> Exercise: From the line containing "Open the 보낸편지함 sent folder" through the last line of the records below, output every line exactly as it appears, but leave out the pictures.

> Data shown:
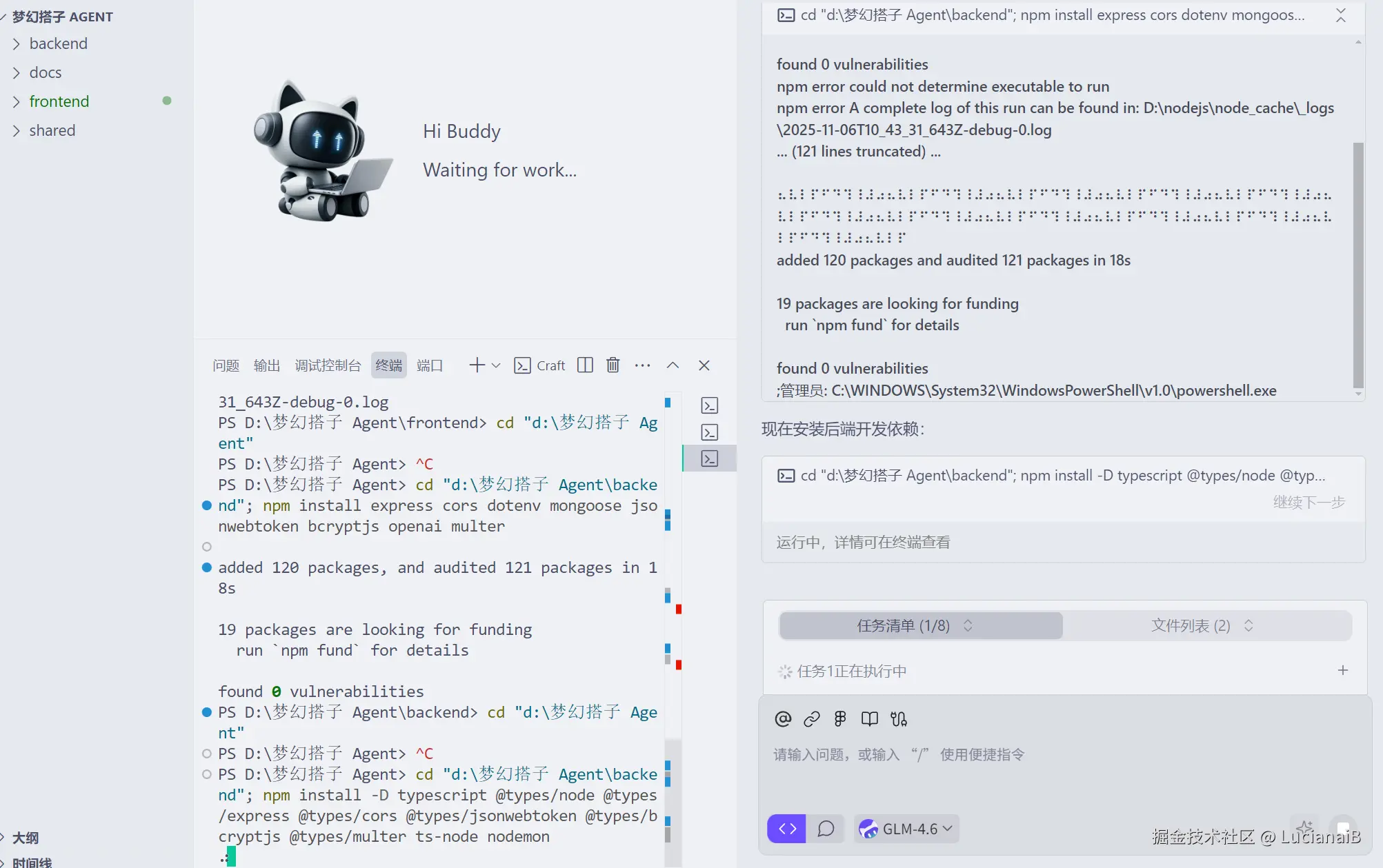Select third terminal instance icon
The height and width of the screenshot is (868, 1383).
(x=710, y=458)
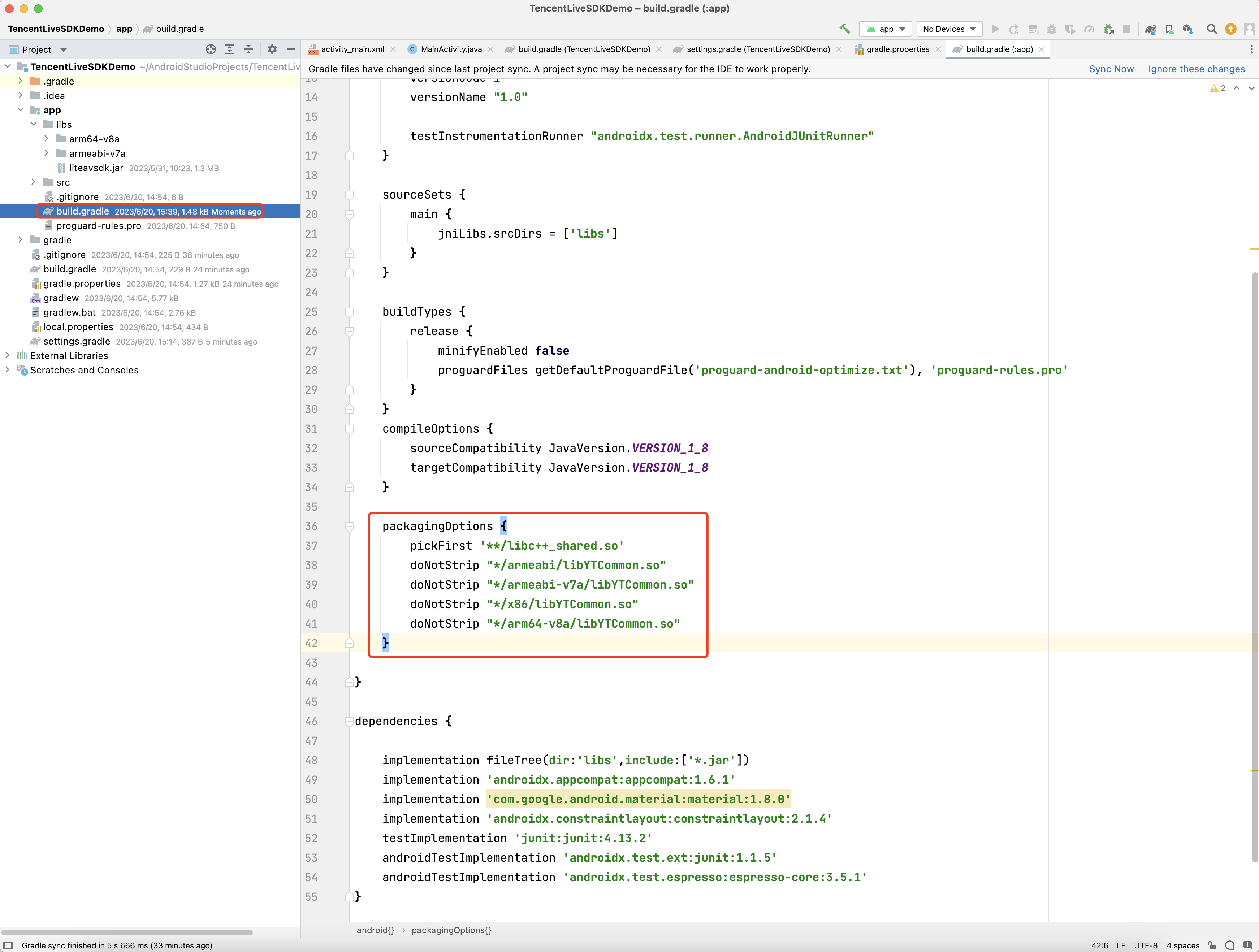
Task: Expand the src folder in the project tree
Action: pyautogui.click(x=34, y=182)
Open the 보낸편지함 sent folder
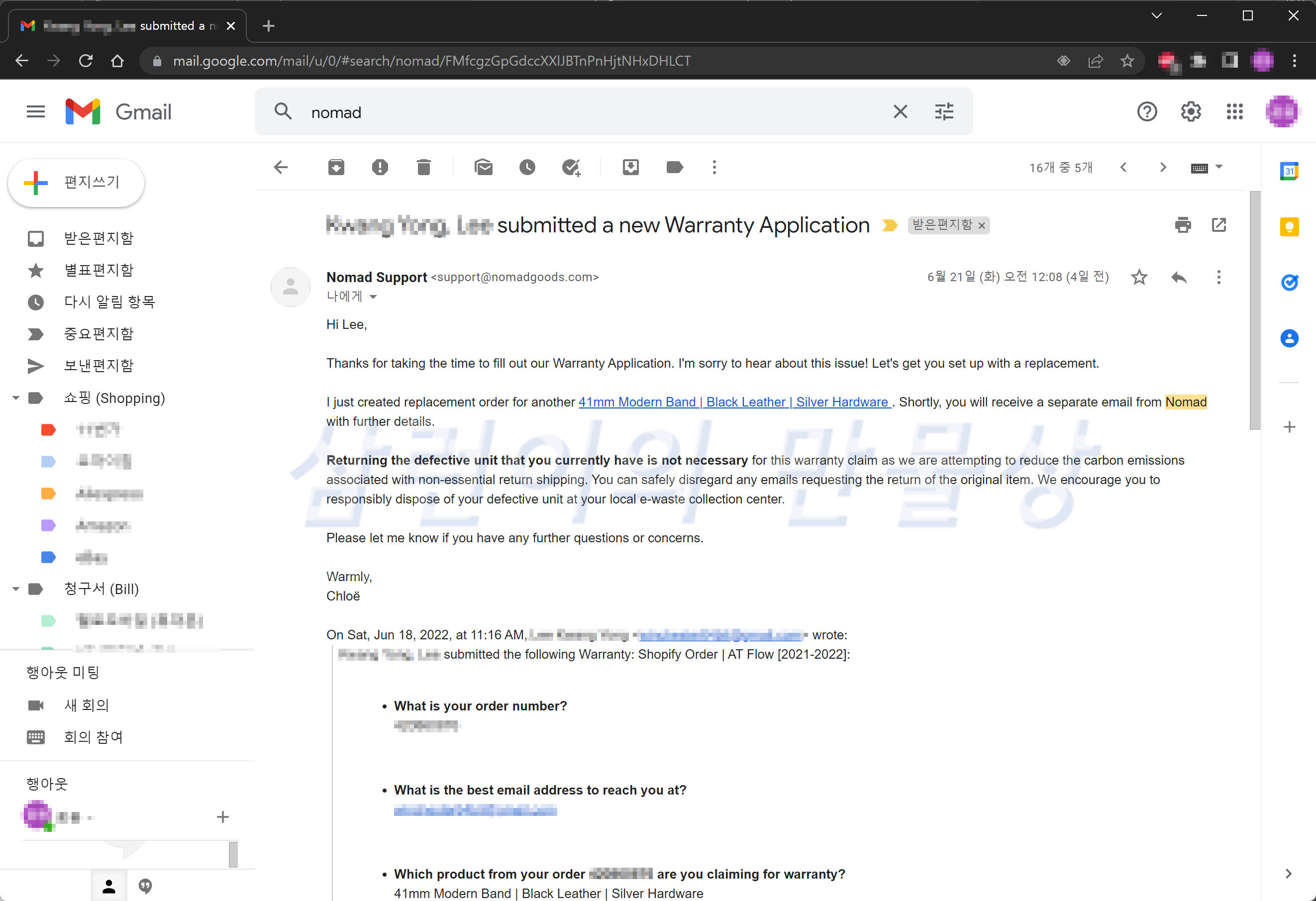 point(99,366)
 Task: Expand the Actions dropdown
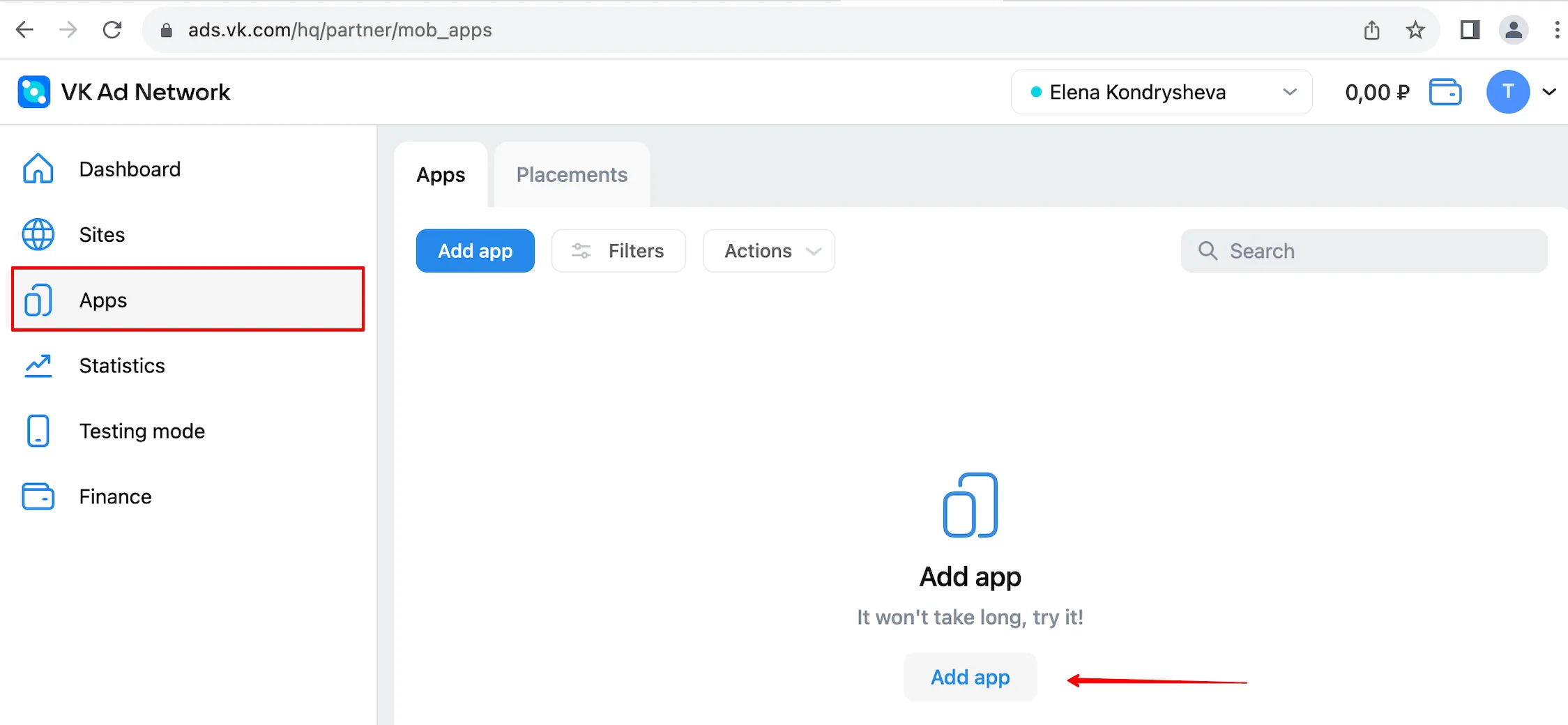coord(768,250)
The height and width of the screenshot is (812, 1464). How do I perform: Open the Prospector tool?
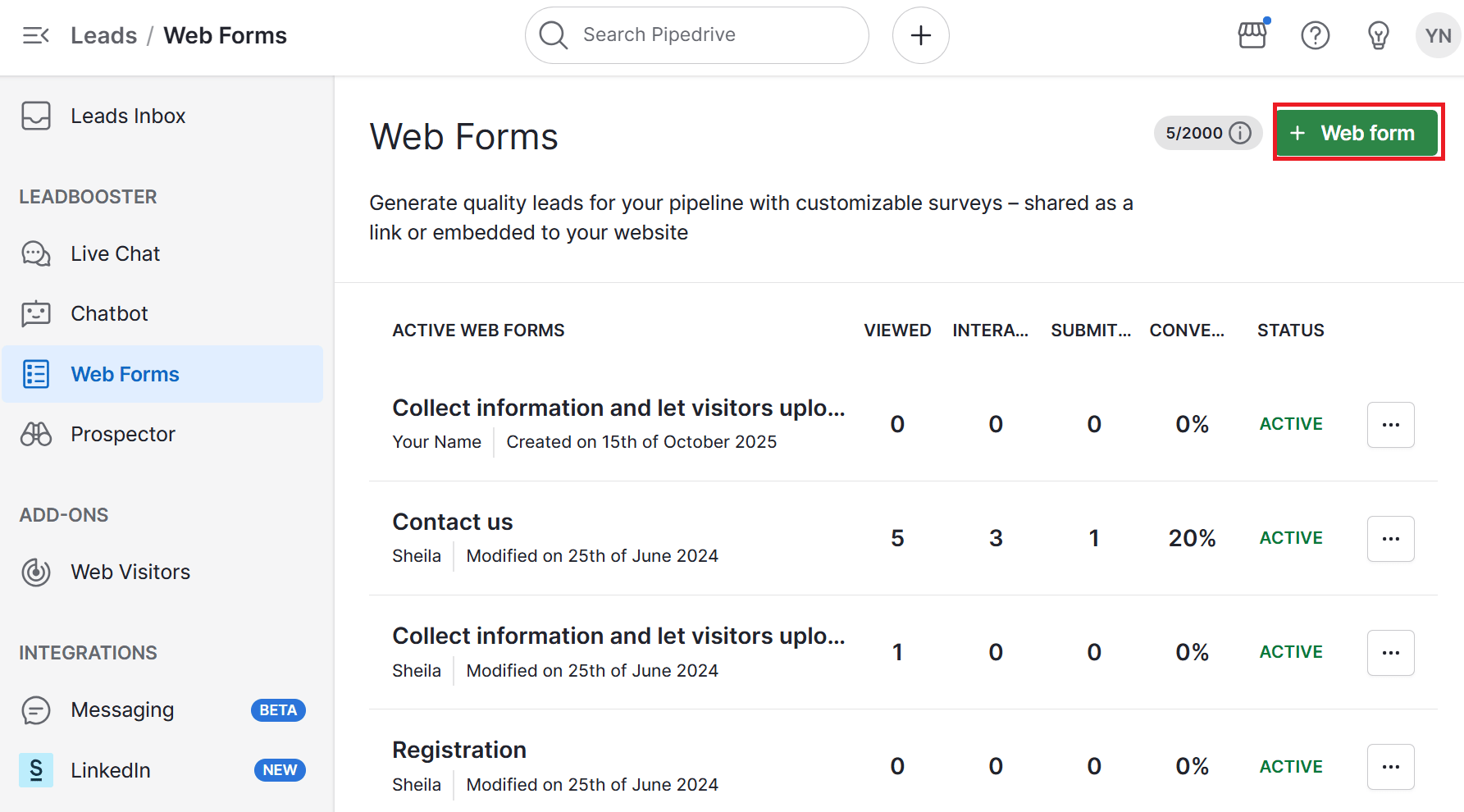122,434
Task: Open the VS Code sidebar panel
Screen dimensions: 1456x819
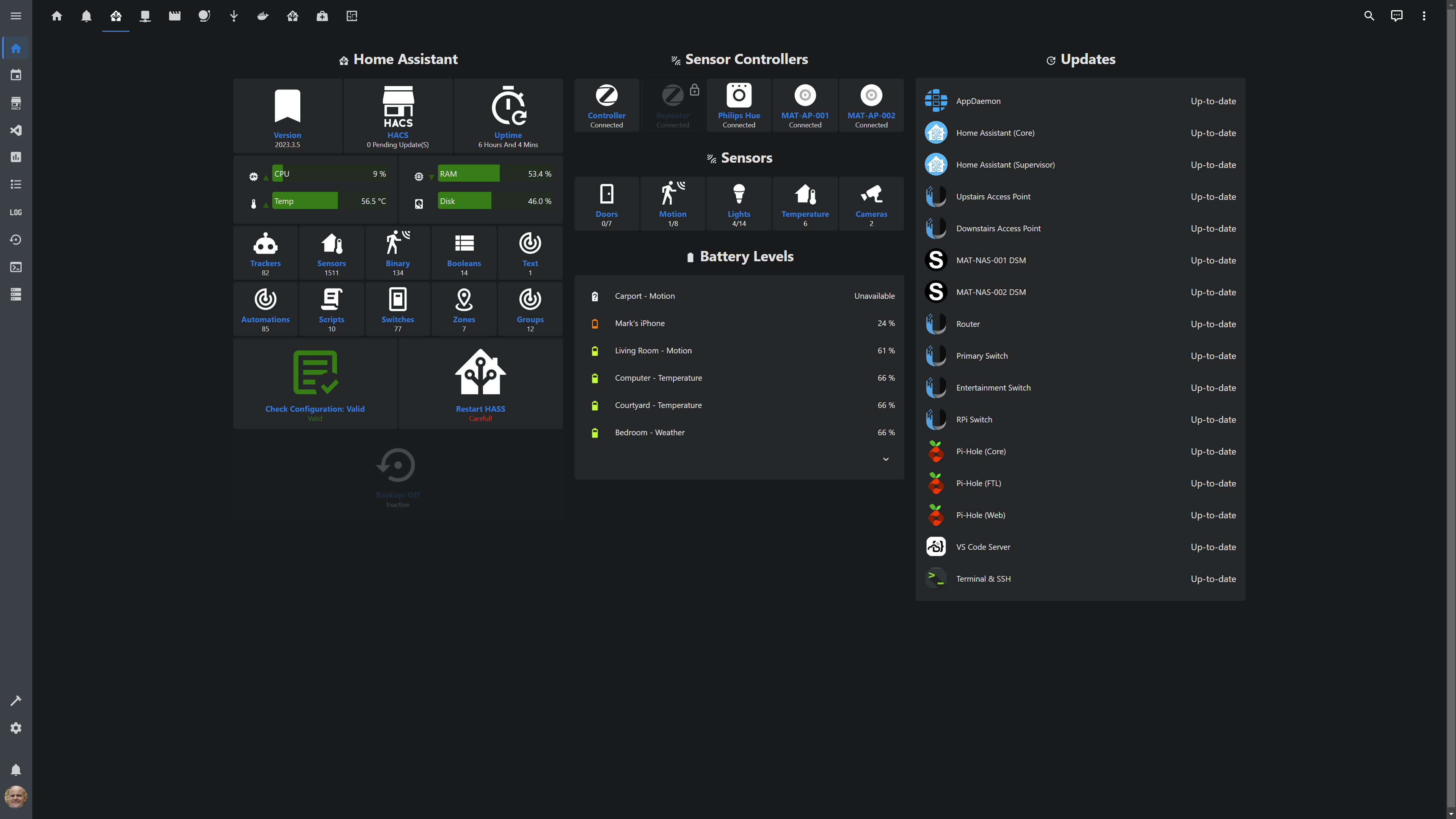Action: 16,130
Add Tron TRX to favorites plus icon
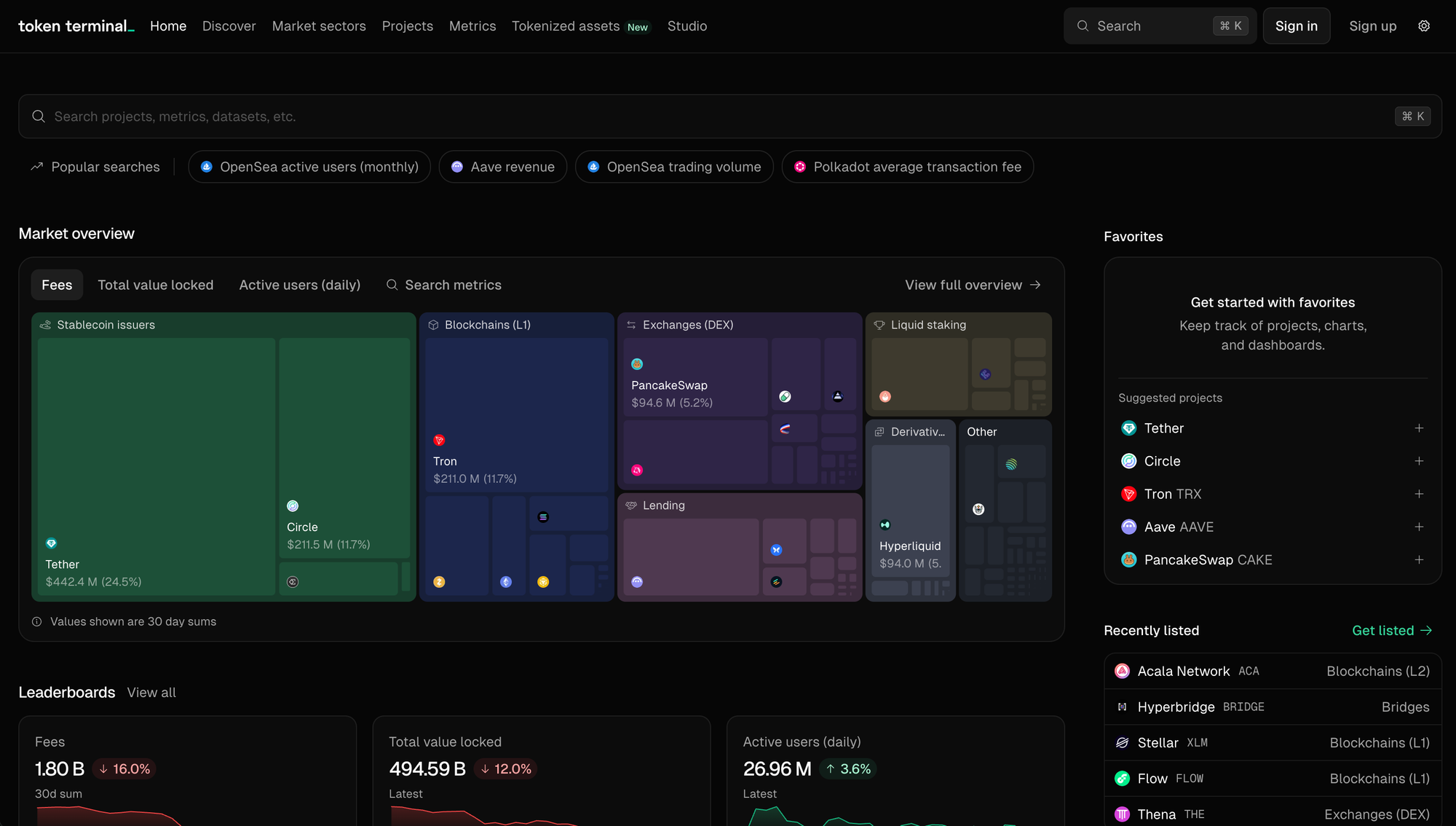 [x=1419, y=494]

> Reply:
Open the 보낸편지함 sent folder
 point(99,366)
 Task: Expand the Actions dropdown
coord(768,250)
The height and width of the screenshot is (812, 1464). How do I perform: Open the Prospector tool?
122,434
Task: Open the VS Code sidebar panel
Screen dimensions: 1456x819
Action: 16,130
Add Tron TRX to favorites plus icon
 [x=1419, y=494]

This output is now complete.